A Voice from the Eastern Door
Akwesasne Notes
Deskaheh: An Iroquois Patriot Fights for International Recognition
The old chief, Clinton Rickard, lived in a little house near the Niagara County town of Sanborn on the reservation of his nation, the Tuscarora’s. People of the Iroquois Confederacy will always remember that house – not merely because Clinton Rickard had done many good things for his people in his long lifetime, but because at his invitation, another fine man, ahomeless exile, lived out his last days there. Though his name is known to few white people, no loyal Iroquois will forget Deskaheh, Chief of the Younger Bear Clan of the Cayuga Nation.
Deskaheh was a descendent of Mary Jemison, famous in Indian and colonial history, and he was born in Grand River Land, a reservation of the Six Nations People who fled or were driven to British lands, now Canada, from their lands below the border after the American Revolution. They chose these acres, gratefully guaranteed to them by the British through General Haldimand, because the Grand River, with its level flats, reminded them of their beloved lands taken over by New York State.

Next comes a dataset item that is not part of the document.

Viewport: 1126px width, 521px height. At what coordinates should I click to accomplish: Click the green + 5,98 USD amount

After his years of grammar school. Deskaheh, like many other Grand River people, exercised his rights, guaranteed by the Jay Treaty to cross the U.S. boundary to become a lumberjack in the Allegheny Mountains, but after an accident, he returned to Grand River and took up farming. He married the daughter of a Cayuga mother and white father, and she bore him four daughters and five sons.
By 1914, Deskaheh had reached the middle period of what white neighbors called a “successful reservation-Indian life.” His honesty, sincerity and his ability as an orator in Cayuga language had brought him deserved appointment as head speaker when the Canadian Government, satisfied until the beginning of World War 1 to allow the Iroquois the status of a separate nation, decided on grounds of expediency to disregard the old treaties and assimilate the Indians, by force, if necessary. Deskaheh was the leader of the delegation that patiently explained in Ottawa, first, that the Canadian Government had no jurisdiction over the little Iroquois nation, and second, that since the Indians had already volunteered in proportionately greater numbers than the people of any other nation in the world, enforced draft of its young men by a foreign ally would seem silly.

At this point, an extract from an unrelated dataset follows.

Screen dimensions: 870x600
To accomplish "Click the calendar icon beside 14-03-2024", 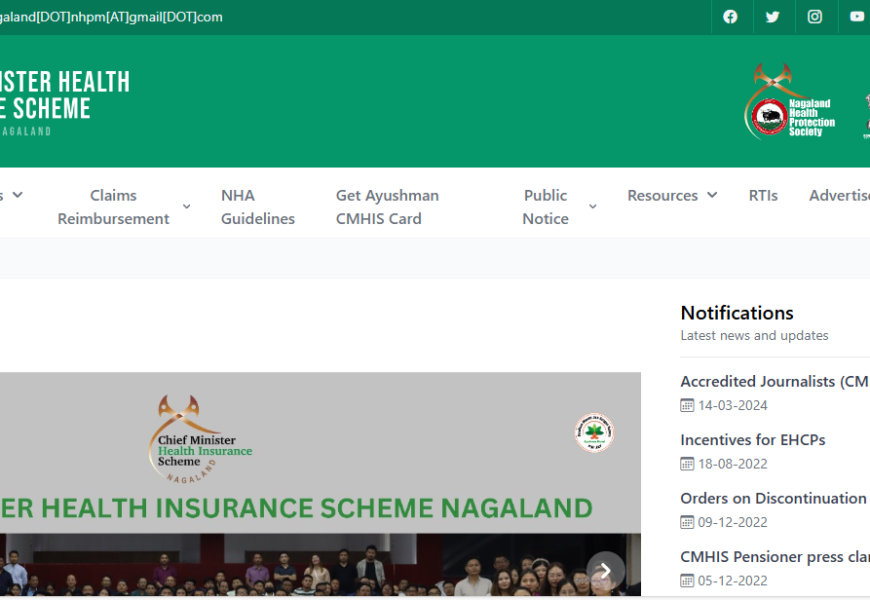I will point(687,406).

They won this argument, but the end of the war brought other attempted encroachment, and the Iroquois soon knew that the majority in the legislative halls of the Canadian capital planned further inroads on their rights as citizens of the separate country known as Grand River Land. In 1921, to thwart the purposes of these schemers, Deskaheh appointed “Speaker of the Six Nations Council,” presented as travel credentials a passport authorized by his nation and crossed the Atlantic to seek British aid. Since, as he pointed out, the treaty by which his people had their rights guaranteed was signed by George III, he asked its confirmation by George V. The English authorities refused his request saying that they would not deal with a Canadian domestic problem and the Cayuga returned, disillusioned. Then the Canadian enemies grew bolder. The creating of a fifth-column party through persuasion, promises, and payments was easy. It was easier still to get the new minority to ask for protection. And it was easiest of all to order a detail of the red-jacketed Royal Canadian Mounted Police to ride into the Grand River country to protect the “loyalist” Indians and “to keep the peace.” So obvious was this procedure that Deskaheh, who strongly opposed it, pleading earnestly for arbitration, won many sympathizers among his neighbors and through them, news of the coming raid reached him in time for a hasty flight across the border of the United States to the city of Rochester in New York State.